I have focused on how bodily states and responses are caught up in expressive registers that make the bodily qualia of stress and homeostasis consequential to social and communicative practices. They provide (moral) anchors of orientation for the situated enactment of forms of personhood and somatic disposition. Such registers are not (yet) lexicalized in the sense of lexical registers. I argue that bodily registers nonetheless function in social life as recognizable models of action and social interaction to those acquainted with the discursive practices that formulate their significance. Further still, I show how ice swimming exegesis in general and the Wim Hof Method in particular reformulate (neuro)scientific stress discourses into an increasingly influential metapragmatics that frames our ideologies of the body in the language of hormonal functions, autonomic nervous systems, and brain sections.

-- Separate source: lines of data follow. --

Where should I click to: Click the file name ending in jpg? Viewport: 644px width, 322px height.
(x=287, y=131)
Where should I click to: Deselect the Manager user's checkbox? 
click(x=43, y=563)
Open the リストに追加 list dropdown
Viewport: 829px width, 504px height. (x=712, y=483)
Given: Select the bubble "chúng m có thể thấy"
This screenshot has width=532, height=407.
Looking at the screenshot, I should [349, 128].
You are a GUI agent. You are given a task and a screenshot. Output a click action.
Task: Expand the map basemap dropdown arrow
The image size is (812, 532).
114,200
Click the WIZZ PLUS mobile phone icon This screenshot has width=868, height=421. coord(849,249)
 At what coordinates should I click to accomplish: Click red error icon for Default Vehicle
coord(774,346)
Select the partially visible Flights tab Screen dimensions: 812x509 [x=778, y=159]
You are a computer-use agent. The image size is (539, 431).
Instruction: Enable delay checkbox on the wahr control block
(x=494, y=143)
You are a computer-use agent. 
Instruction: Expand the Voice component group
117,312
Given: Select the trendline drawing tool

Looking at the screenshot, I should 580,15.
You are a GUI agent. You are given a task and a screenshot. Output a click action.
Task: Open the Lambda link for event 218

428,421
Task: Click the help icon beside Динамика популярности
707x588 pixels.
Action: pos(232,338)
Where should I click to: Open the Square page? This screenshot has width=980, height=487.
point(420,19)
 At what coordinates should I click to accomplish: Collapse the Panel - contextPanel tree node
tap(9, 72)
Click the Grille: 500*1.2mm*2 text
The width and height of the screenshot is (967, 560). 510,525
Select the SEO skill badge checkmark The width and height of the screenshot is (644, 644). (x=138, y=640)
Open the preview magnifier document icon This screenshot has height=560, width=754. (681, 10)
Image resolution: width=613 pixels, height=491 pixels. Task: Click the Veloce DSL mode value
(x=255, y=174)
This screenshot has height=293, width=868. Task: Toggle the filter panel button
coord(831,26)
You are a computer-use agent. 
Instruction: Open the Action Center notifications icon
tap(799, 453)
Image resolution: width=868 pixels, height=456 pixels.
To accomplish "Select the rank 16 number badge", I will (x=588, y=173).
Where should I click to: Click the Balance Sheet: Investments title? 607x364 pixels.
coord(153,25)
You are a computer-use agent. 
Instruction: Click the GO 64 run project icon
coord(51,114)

I have highlighted a specific semiotic ideology that reframes and performatively aims to transform parts of the body from channel (as causal index) into code (as symbol) within an emerging framework of somatized (virtue) ethics (Mckay Reference Mckay2019). Insofar as shifting saliencies of sign relation qua ideology often point toward broader sociocultural and political trends, I contend that linguistic and semiotic anthropologists should pay increasing ethnographic attention to transformations of these kinds.